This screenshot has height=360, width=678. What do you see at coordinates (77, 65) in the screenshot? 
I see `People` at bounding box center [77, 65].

* * *

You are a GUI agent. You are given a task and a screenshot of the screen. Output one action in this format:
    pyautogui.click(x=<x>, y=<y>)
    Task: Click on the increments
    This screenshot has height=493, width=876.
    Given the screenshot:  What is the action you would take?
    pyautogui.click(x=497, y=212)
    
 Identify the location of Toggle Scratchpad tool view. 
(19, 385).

==

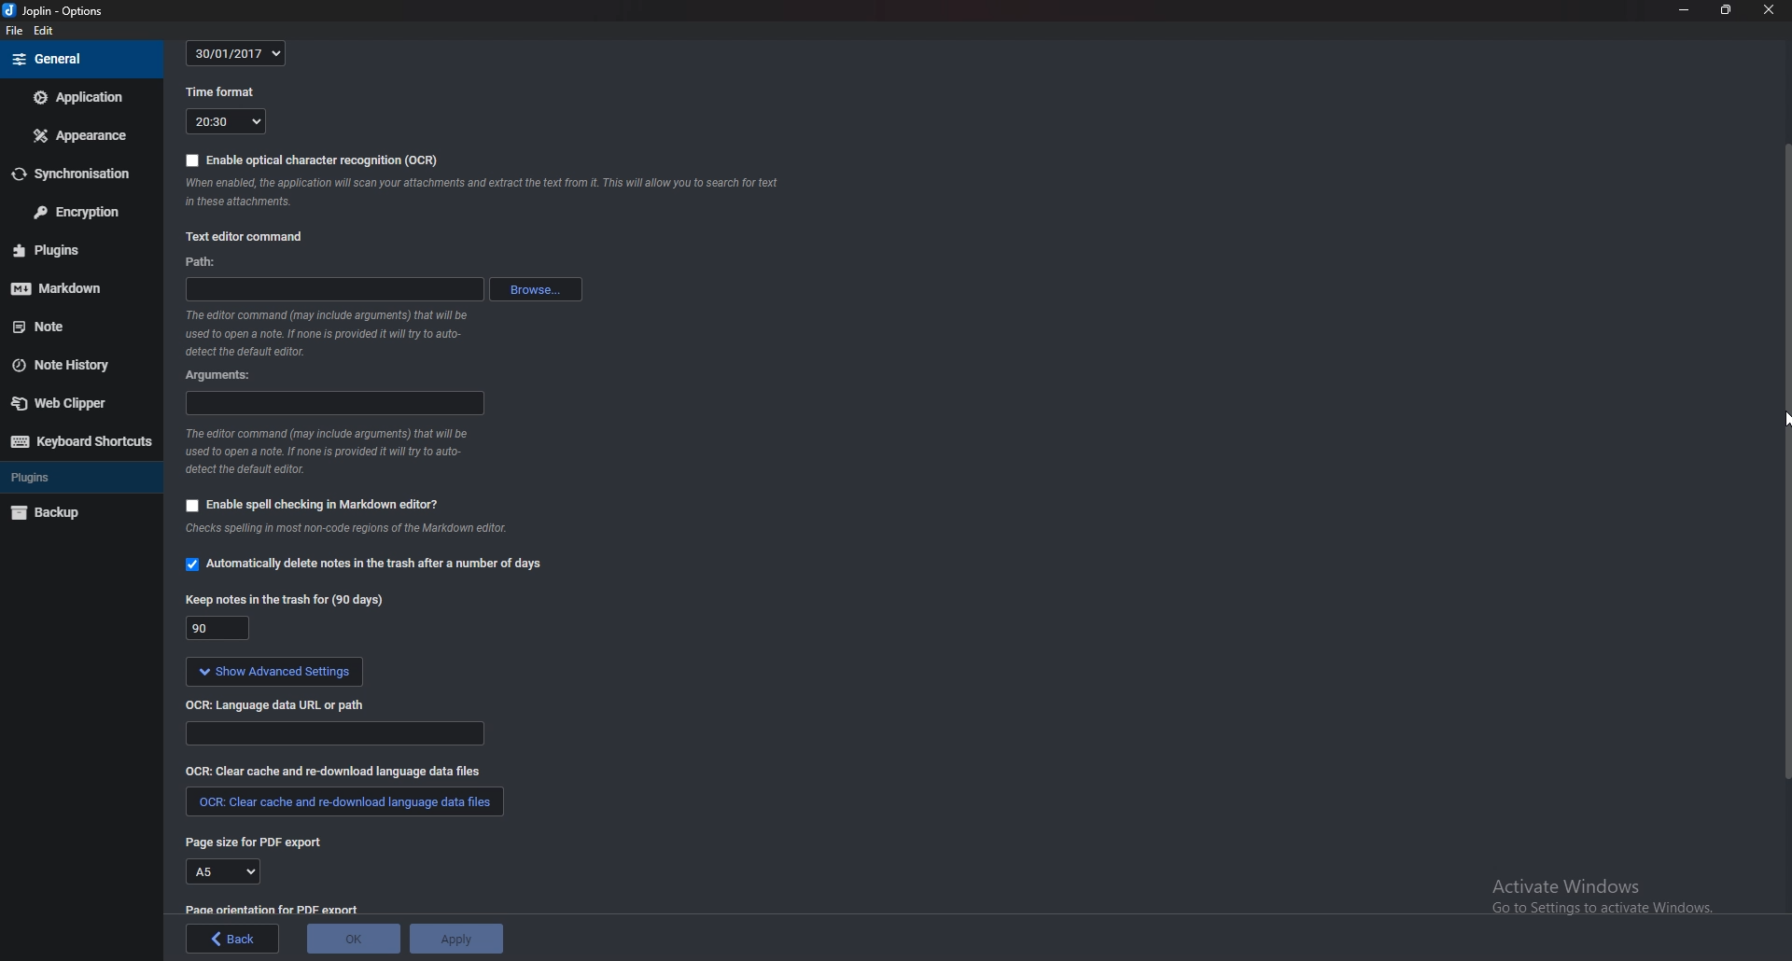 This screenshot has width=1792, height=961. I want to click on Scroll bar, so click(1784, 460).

# [Direction]
Edit the part of the entries that opens with the line containing "This screenshot has height=360, width=678." and closes with the line containing "center [77, 65].", putting "position" in place of "coordinates" and changing nothing else. Give back only those lines.

# [Exercise answer]
This screenshot has height=360, width=678. What do you see at position (77, 65) in the screenshot? 
I see `People` at bounding box center [77, 65].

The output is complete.